Download 9 March Newsletter here:
Hester Newsletter 9 March

Housekeeping Notices

  • The monthly dinner will be held on the third Thursday of each month, starting at 7:00pm. Please find the menu selection and sign up sheet on the at
    the reception desk. Due to the Labour Day Public holiday the cut off time to sign up will be noon Tuesday 15 March.
  • Monday 21 March
    The new Autumnal weekly menu selection will be starting on the above date. Prior to the above date you will receive the new menus for your selection; please ensure your orders are placed by lunchtime the previous Thursday.
  • In case anyone hasn’t been informed…. On March 2 Josh Frydenberg, the Federal Member for Kooyong announced to the citizens of Canterbury via written correspondence and the media that the federal government has decided NOT to proceed with funding for the proposed Canterbury Commuter car park. (This decision also applies to the three other proposed carparks locally).

Week Two of the Summer Menu starts on Monday 14 March.
Please place any orders by lunchtime the Thursday before.
Bon Appetit!

Canterbury local a key leader in the 8-hour movement…

In the 1800’s, working class people could expect to work up to 14 hours a day, 6 days a week. There was no sick or annual leave, and one worked literally until death. The Gold Rush in Victoria changed all that for two reasons – first, working class radicals from all over the world saw their chance to escape poverty and persecution and so migrated to Victoria.

Secondly with the Gold Rush there was enormous wealth in Melbourne, but also a serious shortage of skilled workers in the colony, as a result skilled workers had a relatively strong negotiating position to push for 8 hours of work, 8 hours of recreation and 8 hours of rest (The 8 Hours League).
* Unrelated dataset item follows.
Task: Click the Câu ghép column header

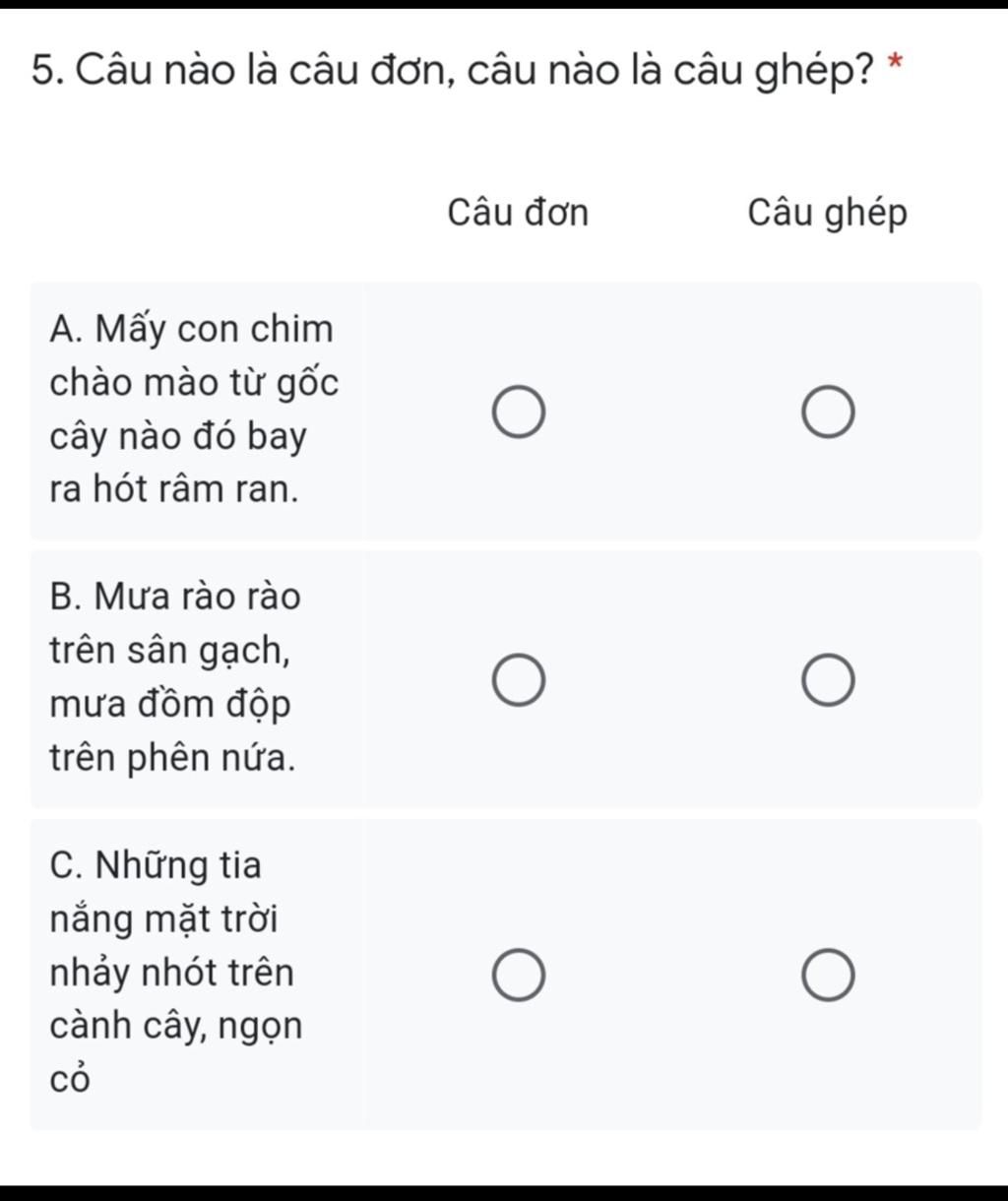Action: click(x=827, y=214)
In 1856 stonemasons working on Melbourne University were the first to collectively withdraw their labour. Despite an outcry from their employers, the stone masons won the right to work an 8 hour day for the first time anywhere in the world. Today we commemorate this victory as Labour Day.
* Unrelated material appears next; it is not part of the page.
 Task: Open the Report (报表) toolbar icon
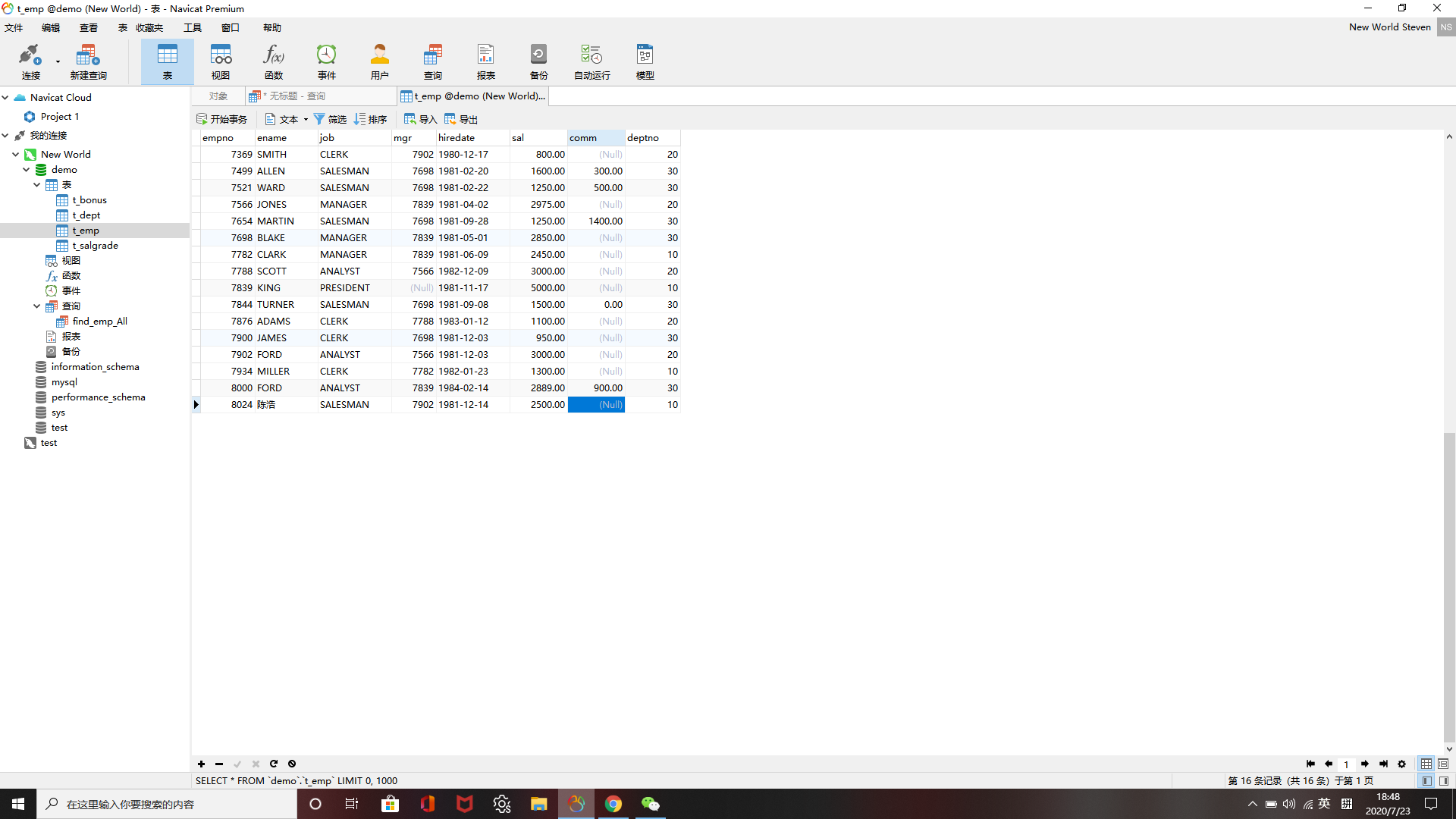pyautogui.click(x=485, y=61)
It is important to note how revolutionary this achievement was Nowhere else in the world had workers successfully enforced this demand. In fact 30 years later on 1 May 1886, workers in Chicago would strike at Haymarket Square, and this would later be commemorated as International Workers’ Day or ‘May day’ each year world wide.

An important figure in the local 8 hour day movement was Benjamin Douglass (1830 – 1904) a plasterer originally from Kent. Douglass was prime mover in the formation of the United Trades Association, a precursor to the Victorian Trades Hall.

For more than 50 years, Douglass played a significant role in Victorian industrial history. His home “Shandvilla” in Golding Street Canterbury no longer stands, however in 1903 Douglass constructed an extraordinary homemade monument to the 8 hour movement, and built his own arc de triomphe, celebrating his personal involvement in the movement.

There is a photo of Douglass and his monument on display at the Workers’ Museum at Trades Hall, Carlton.